• _EXERCISE_
Set down each entry exactly as it stands, without altering a single character.

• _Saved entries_

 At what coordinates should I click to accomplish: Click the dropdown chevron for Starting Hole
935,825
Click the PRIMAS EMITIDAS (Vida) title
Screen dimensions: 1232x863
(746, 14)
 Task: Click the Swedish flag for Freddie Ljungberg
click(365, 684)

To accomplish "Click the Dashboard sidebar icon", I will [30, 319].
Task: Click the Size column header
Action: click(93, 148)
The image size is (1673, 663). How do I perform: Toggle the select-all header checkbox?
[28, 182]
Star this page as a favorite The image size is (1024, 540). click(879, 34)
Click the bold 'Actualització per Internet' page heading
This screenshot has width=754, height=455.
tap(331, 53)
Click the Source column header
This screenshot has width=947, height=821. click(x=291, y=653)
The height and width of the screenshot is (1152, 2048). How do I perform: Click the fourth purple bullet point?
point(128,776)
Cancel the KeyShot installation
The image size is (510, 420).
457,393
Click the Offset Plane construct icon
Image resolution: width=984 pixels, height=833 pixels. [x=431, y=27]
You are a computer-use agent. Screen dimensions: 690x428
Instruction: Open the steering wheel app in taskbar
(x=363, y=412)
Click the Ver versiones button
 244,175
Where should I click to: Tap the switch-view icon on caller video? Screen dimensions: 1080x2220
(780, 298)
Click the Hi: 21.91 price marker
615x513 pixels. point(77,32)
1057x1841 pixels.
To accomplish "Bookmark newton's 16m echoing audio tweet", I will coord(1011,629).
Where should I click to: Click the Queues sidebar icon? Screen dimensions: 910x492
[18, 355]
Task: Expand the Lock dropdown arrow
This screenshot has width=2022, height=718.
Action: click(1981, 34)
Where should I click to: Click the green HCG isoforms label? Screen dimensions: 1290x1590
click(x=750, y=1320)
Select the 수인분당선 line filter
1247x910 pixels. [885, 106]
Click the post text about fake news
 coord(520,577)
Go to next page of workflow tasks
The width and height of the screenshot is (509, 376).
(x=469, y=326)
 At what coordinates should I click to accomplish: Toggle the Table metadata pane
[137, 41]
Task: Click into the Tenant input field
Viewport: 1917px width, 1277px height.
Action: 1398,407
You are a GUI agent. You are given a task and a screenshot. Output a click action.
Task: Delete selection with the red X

• _ANSWER_
 At what coordinates should I click to accomplish: Click the dropdown chevron for Starting Hole
935,825
Click the PRIMAS EMITIDAS (Vida) title
Screen dimensions: 1232x863
(746, 14)
 Task: Click the Swedish flag for Freddie Ljungberg
click(365, 684)

To accomplish "Click the Dashboard sidebar icon", I will [30, 319].
Task: Click the Size column header
Action: click(93, 148)
The image size is (1673, 663). How do I perform: Toggle the select-all header checkbox?
[28, 182]
Star this page as a favorite The image size is (1024, 540). click(879, 34)
Click the bold 'Actualització per Internet' page heading
This screenshot has width=754, height=455.
tap(331, 53)
Click the Source column header
This screenshot has width=947, height=821. click(x=291, y=653)
The height and width of the screenshot is (1152, 2048). How do I perform: Click the fourth purple bullet point?
point(128,776)
Cancel the KeyShot installation
The image size is (510, 420).
457,393
Click the Offset Plane construct icon
Image resolution: width=984 pixels, height=833 pixels. [x=431, y=27]
You are a computer-use agent. Screen dimensions: 690x428
Instruction: Open the steering wheel app in taskbar
(x=363, y=412)
Click the Ver versiones button
 244,175
Where should I click to: Tap the switch-view icon on caller video? Screen dimensions: 1080x2220
(780, 298)
Click the Hi: 21.91 price marker
615x513 pixels. point(77,32)
1057x1841 pixels.
To accomplish "Bookmark newton's 16m echoing audio tweet", I will coord(1011,629).
Where should I click to: Click the Queues sidebar icon? Screen dimensions: 910x492
[18, 355]
Task: Expand the Lock dropdown arrow
This screenshot has width=2022, height=718.
Action: click(1981, 34)
Where should I click to: Click the green HCG isoforms label? Screen dimensions: 1290x1590
click(x=750, y=1320)
Select the 수인분당선 line filter
1247x910 pixels. [885, 106]
Click the post text about fake news
 coord(520,577)
Go to next page of workflow tasks
The width and height of the screenshot is (509, 376).
(x=469, y=326)
 At what coordinates should I click to accomplish: Toggle the Table metadata pane
[137, 41]
Task: Click into the Tenant input field
Viewport: 1917px width, 1277px height.
Action: 1398,407
You are a GUI agent. You are given a task and a screenshot. Output a click action.
Task: Delete selection with the red X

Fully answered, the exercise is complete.